WHAT TO WORK ON -
- A) Answer from the ETF article:
(i) What minimum share of its total assets does the AAM S&P 500 High Dividend Value ETF put into securities within its index?
(ii) What are the top three holdings of the Invesco S&P 500® Momentum ETF?
(iii) As of March 31, 2024, what percentage of the Gabelli Financial Services Opportunities ETF's portfolio is in the financial services sector?
- B) Quote the ETF article word for word, starting at the words "Gabelli Financial Services" and ending after "Global Management Inc.".

SUPPLIED PASSAGE -
Four US ETFs with Nearly 20% Returns in Past Year

5 min read | September 24, 2024 06:07 AM BST | By Team Kalkine

Highlights

  • Unlike mutual funds, ETFs trade throughout the day, reflecting real-time asset values.
  • AAM S&P 500 High Dividend Value ETF targets major US companies with dividend yields.
  • Invesco S&P 500 Momentum ETF delivered an impressive 54.41% return over the past year (as of August 31, 2024).
  • The Roundhill Magnificent Seven ETF provides equal-weight investment in seven major technology companies.

Exchange-traded funds (ETFs) build on the advantages of mutual fund investing by offering flexible trading, lower operating costs, and greater transparency.

While traditional open-end mutual funds trade only once daily after market close, ETFs can be traded throughout the day at fluctuating prices. This continuous pricing reflects the real-time value of the underlying assets, allowing investors to know instantly how much they paid for shares and the proceeds from sales. For those seeking flexibility, ETFs offer a dynamic alternative to conventional mutual funds.

Here are our ETFs from the US equity market that have delivered over 15% returns in the past year.

AAM S&P 500 High Dividend Value ETF (SPDV)

The fund aims to replicate the total return performance of the S&P 500 Dividend and Free Cash Flow Yield Index. It allocates a minimum of 80% of its total assets to securities within the Index, which includes ~500 prominent US-listed companies representing approximately 80% of the US equity market capitalisation.

As of August 31, 2024, the fund’s highest allocation is in financials (18.46%) followed by consumer cyclicals (14.66%). Its top three holdings include 3M Co-Ord, Stanley Black and Decker Inc. Ord, and Vistara Corp Ord.

As of September 20, 2024, the fund has provided a return of 19.18% in the past year and 11.45% on a year-to-date basis.

Invesco S&P 500® Momentum ETF (SPMO)

The Invesco S&P 500® Momentum ETF is designed to track the S&P 500 Momentum Index. The fund typically invests a minimum of 90% of its total assets in securities included in the index, which measures the performance of S&P 500® Index stocks with high "momentum scores."

As of September 23, 2024, the fund's largest allocation is in financials at 23.49%, followed by information technology at 20.37% and consumer discretionary at 12.52%. The top three holdings are Amazon.com Inc., NVIDIA Corp., and Eli Lilly & Co.

As of August 31, 2024, the fund has provided a return of 36.50% on a year-to-date basis and 54.41% over the past year.

Gabelli Financial Services Opportunities ETF (GABF)

This ETF differs from traditional ETFs by not disclosing daily asset holdings, which can introduce additional risks for investors. For instance, higher trading costs may arise due to less information available, potentially leading to discrepancies between share prices and actual portfolio value, especially in volatile markets.

As of March 31, 2024, the largest allocation is in the financial services sector, which makes up 73% of its portfolio. The top three holdings are Affiliated Managers Group Inc., American Express Co, and Apollo Global Management Inc.

As of September 12, 2024, the fund has provided a return of 24.21% on a year-to-date basis and 35.62% over the past year.

SUPPLIED INFORMATION -
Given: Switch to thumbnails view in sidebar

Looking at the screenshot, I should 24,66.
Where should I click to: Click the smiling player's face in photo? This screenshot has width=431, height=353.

ANSWERS TO THE TASKS -
- A)
(i) 80%
(ii) Amazon.com Inc., NVIDIA Corp., and Eli Lilly & Co.
(iii) 73%

- B)
Gabelli Financial Services Opportunities ETF (GABF)

This ETF differs from traditional ETFs by not disclosing daily asset holdings, which can introduce additional risks for investors. For instance, higher trading costs may arise due to less information available, potentially leading to discrepancies between share prices and actual portfolio value, especially in volatile markets.

As of March 31, 2024, the largest allocation is in the financial services sector, which makes up 73% of its portfolio. The top three holdings are Affiliated Managers Group Inc., American Express Co, and Apollo Global Management Inc.